Paper 2 brief Flashcards
Consequences of Inflation for the Government?
Government as an employer- inflation can lead to pressure on government due to increased wages for its employees which can lead to costly industrial disputes and if wages are agreed, increased government spending.
Tax revenue- if there is inflation, some tax revenue may increase such as VAT as it is a percentage of higher prices and Income tax as it is a percentage of higher incomes and people may be dragged into higher tax brackets however fixed taxes may fall in real terms.
What is Price Stability?
When the general price level either stays the same or rises at a low rate over time.
What is Inflation?
A sustained increase in the general price level.
Causes of Inflation?
Too much demand known as Demand-Pull. When total demand rises faster than total supply. Increased Incomes because consumers are able to afford more goods and services meaning increased competition for the goods and services leading to higher prices. More likely in an economy where its operating close to its productive capacity as firms can’t respond as easily to a change in demand. Economy close to full employment so difficult to find unemployed workers to produce more output, may have to turn to capital machinery.
Cause of Inflation?
Rise in costs of goods and services known as Cost-Push inflation. This is caused by increased production cost (e.g. wage/salary, raw materials, tax, fall in productivity) which firms generally try to pass down to consumers to maintain profits leading to increase in general price level.
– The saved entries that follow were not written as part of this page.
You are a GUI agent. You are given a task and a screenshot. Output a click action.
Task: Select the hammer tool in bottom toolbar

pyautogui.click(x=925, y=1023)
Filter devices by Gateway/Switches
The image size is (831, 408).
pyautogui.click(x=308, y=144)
Consequences of Inflation on Consumers?
Loss of consumer Confidence- inflation makes it difficult for consumers to prioritise their income which may stop them buying goods and services.
Shoe Leather Costs- as prices change consumers and firms have to keep comparing prices of different goods from differing suppliers costing time and effort.
Consequences of Inflation on Producers?
Increased production cost- increases price of inputs, therefore increasing costs and sometimes reducing profits.
Labour market disputes- firms may need to spend more time negotiating wages with workers meaning wages for the negotiators and possibly increased wages for workers.
Direct tax with examples?
A tax on income and wealth
Income tax- paid on all incomes
National Insurance
Corporation tax- paid by firms on the profits made.
Indirect tax with examples?
A tax on spending which is imposed on the producer but may then be passed to consumers through price increases.
VAT- three different rates (20%, 5%, or 0%)
Excise duties- taxes on specific goods e.g. tobacco.
Customs Duties- Taxes on imports of goods into the country.
Government budget types?
Balanced Budget- where the total tax revenue expected by the government is equal to the expected expenditure.
Budget Surplus- where the expected revenue from tax is higher than the amount of expected expenditure.
Budget Deficit- where the expected revenue from tax is lower than the expected expenditure so government has ti use reserves or borrow money.
Economic Objectives?
-Economic growth
-low unemployment
-price stability
-improved balance of payments
-fair distribution of income
What are the effects of Budget surplus and deficit?
Surplus will reduce growth and inflation.
Deficit will increase economic growth and employment.
What is monetary policy?
A policy that aims to control the total supply of money in the economy to try to achieve the Government’s economic objectives, in particular price stability.
Benefits of Fiscal policy?
-Economic Growth.
-Low unemployment.
-Faster acting- than monetary and supply-side.
Objective, Interest rates and effect?
Economic growth:
-if interest rates are reduced this will lead to increased spending, output and employment.
Low Unemployment:
-if interest rates are reduced will lead to increased spending, output and employment.
Price stability:
-If interest rates are increased it will lead to reduced spending, so more price stability.
A healthier balance of payments:
-if interest rates are increased it will lead to reduced spending, including spending on imports.